• [WHAT YOU HAVE TO DO]: Return the lines of the listing below from the line containing "The height and width of the screenshot is (543, 796)." through the line containing "(767, 346).", both included, reproducing them character for character.

● ● ●

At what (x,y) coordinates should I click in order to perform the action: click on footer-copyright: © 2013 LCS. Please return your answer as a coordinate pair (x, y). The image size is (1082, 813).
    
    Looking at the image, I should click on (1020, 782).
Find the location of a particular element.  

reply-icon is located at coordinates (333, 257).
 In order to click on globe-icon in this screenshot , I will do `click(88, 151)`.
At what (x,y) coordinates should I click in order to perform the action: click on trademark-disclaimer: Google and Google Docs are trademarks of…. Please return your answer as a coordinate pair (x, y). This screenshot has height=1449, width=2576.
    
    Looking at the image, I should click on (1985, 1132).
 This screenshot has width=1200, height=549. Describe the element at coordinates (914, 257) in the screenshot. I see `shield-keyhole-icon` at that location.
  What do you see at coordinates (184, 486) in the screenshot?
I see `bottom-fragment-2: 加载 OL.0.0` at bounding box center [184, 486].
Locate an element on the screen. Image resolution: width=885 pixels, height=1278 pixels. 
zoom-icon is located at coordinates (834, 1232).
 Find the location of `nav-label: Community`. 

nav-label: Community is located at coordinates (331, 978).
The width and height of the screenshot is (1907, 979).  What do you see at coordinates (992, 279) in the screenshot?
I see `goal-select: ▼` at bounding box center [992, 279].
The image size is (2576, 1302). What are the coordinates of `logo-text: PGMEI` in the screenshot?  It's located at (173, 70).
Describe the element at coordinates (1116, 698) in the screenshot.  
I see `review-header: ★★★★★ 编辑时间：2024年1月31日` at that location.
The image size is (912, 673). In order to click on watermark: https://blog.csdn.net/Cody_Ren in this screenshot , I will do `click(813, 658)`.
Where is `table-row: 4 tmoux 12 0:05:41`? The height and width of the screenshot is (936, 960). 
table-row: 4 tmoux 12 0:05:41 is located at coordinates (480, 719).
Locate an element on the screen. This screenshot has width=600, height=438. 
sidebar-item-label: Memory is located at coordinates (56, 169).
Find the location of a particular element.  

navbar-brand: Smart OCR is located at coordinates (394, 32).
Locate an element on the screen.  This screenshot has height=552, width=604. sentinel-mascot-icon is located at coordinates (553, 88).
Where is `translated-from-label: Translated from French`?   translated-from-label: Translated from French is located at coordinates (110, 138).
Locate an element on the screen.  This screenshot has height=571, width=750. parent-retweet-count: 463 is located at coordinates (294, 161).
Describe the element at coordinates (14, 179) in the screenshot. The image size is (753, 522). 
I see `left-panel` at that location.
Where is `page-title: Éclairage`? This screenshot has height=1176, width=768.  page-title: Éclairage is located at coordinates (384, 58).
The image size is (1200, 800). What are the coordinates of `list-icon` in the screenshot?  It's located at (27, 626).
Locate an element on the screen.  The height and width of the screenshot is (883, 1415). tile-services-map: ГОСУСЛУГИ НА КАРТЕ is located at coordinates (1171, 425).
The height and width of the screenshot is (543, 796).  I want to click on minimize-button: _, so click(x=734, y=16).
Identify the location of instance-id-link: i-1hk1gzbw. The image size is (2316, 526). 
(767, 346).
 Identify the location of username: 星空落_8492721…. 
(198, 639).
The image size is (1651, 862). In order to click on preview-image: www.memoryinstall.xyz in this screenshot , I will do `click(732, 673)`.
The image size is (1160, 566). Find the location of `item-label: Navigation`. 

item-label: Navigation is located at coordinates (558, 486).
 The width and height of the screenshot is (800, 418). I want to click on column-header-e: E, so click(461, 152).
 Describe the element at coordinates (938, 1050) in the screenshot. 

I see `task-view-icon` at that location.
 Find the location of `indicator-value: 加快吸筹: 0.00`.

● ● ●

• [SOLUTION FOR THIS EXERCISE]:
The height and width of the screenshot is (543, 796).  I want to click on minimize-button: _, so click(x=734, y=16).
Identify the location of instance-id-link: i-1hk1gzbw. The image size is (2316, 526). 
(767, 346).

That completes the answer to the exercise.